The epidermal growth factor receptor (EGFR) is selectively expressed on the surface of numerous tumours, it has therefore become one of the central targets for cancer therapy. Cetuximab is a chimeric human/mouse monoclonal antibody (mAb) that binds to EGFR where it inhibits signaling and induces cell death by antibody-dependent cell mediated cytotoxicity (ADCC). Cetuximab has been approved for clinical use in patients with head and neck squamous cell carcinoma (HNSCC) and colorectal cancer. However, only 15-20% patients benefit from this drug underlying the necessity to find new strategies to improve cetuximab efficiency. We aim to develop a reliable preclinical mouse model in which to study the immune mechanisms that contribute to tumour rejection and to evaluate the efficacy of EGFR-targeted antibodies in combination with other therapeutic drugs.

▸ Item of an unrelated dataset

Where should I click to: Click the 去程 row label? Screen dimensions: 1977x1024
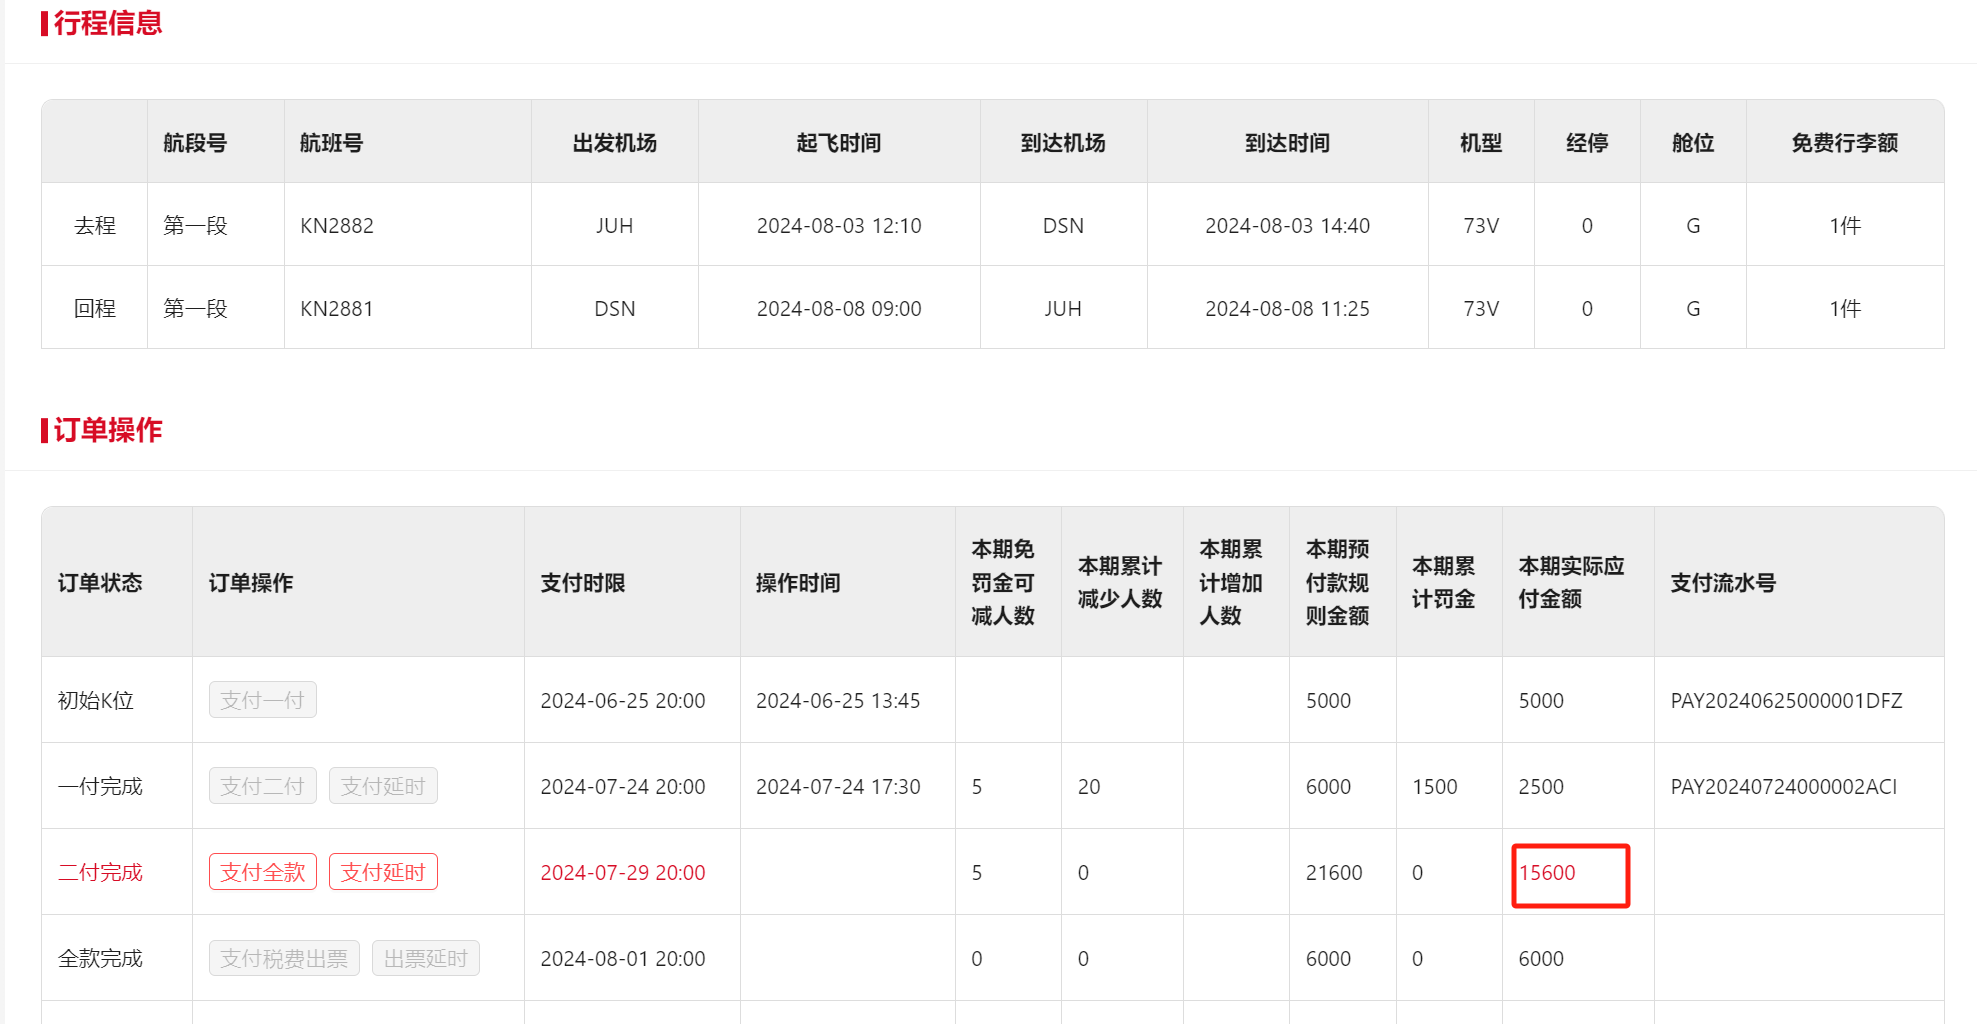(x=95, y=226)
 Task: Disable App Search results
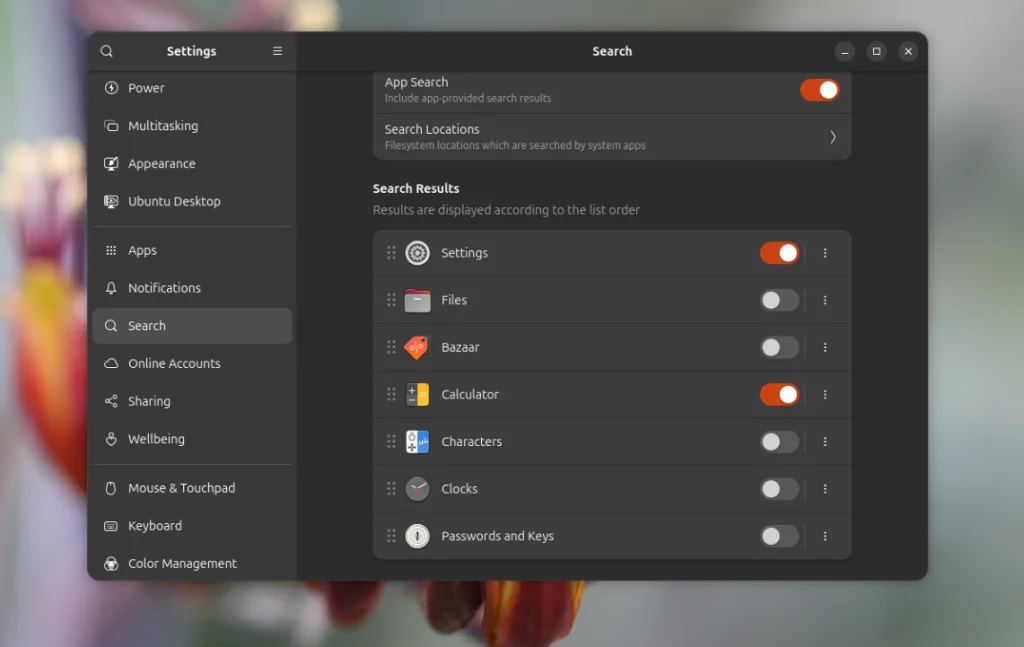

We selected an anti-mouse EGFR mAb, 7A7, which has been reported to exhibit similar properties to its human counterpart. However, in our hands, 7A7 failed to specifically recognize mouse EGFR and therefore cannot be used as the mouse equivalent of cetuximab use in humans. We decided to develop a mouse model that would allow us to use cetuximab. To do this we developed a humanized mouse model in which human peripheral blood mononuclear cell (PBMC), or cord-blood stem cells (SCs), were transferred into NSG.A2 mice. We found human immune cells consistently reconstituted in both PBMC-NSG.A2 and SC-NSG.A2 mice. Next, we challenged the mice with KJD cells, a human SCC cell line that only expresses EGFR at very low levels, and found that KJD SCC tumor cells could successfully establish and grow in mice recipient of MHC-mismatched PBMC or SC. In the next step, we aim to analyse the treatment efficacy of cetuximab and cetuximab in combination with other therapeutic drugs, and specifically to study immune mechanisms underlying tumour regression in response to therapy.